• [Exercise objective] Scan the records for the string "dárek". State how many lines contain it and add nothing.

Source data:
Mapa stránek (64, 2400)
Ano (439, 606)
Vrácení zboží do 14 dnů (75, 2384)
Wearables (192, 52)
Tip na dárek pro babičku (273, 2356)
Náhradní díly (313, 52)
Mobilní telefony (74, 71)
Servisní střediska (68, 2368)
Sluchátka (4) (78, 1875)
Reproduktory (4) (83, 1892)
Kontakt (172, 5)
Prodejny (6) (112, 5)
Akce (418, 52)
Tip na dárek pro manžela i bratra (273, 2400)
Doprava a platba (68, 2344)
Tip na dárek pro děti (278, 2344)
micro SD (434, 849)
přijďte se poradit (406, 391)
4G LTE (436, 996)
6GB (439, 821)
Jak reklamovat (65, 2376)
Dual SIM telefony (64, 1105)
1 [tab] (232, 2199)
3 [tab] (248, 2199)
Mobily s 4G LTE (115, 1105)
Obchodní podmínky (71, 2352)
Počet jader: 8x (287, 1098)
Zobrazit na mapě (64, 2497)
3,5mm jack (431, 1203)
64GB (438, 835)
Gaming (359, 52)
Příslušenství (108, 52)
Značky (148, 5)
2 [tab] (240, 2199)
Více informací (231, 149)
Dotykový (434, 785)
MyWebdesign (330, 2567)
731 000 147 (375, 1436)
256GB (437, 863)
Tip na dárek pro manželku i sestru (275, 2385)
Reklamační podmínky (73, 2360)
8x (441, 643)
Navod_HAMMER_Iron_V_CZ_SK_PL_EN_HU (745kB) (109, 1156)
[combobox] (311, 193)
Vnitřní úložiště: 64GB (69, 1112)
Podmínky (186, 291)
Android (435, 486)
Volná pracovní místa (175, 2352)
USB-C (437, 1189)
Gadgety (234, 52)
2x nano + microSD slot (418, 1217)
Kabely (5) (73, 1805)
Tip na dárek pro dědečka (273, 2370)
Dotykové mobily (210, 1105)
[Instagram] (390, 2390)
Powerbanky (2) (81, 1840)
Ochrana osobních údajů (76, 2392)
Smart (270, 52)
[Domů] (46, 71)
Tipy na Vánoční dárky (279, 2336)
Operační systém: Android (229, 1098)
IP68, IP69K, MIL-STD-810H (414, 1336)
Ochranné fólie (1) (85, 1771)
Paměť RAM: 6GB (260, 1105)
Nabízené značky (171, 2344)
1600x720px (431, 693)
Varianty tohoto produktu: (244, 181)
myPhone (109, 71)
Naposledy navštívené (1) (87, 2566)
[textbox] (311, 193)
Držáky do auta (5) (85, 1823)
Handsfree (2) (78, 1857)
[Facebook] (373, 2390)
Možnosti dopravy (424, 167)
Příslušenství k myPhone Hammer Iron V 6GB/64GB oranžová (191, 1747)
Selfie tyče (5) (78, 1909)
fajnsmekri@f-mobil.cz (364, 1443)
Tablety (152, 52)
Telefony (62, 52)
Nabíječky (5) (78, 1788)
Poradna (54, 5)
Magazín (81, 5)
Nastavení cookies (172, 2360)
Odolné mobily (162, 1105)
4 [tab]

• [Answer area] 5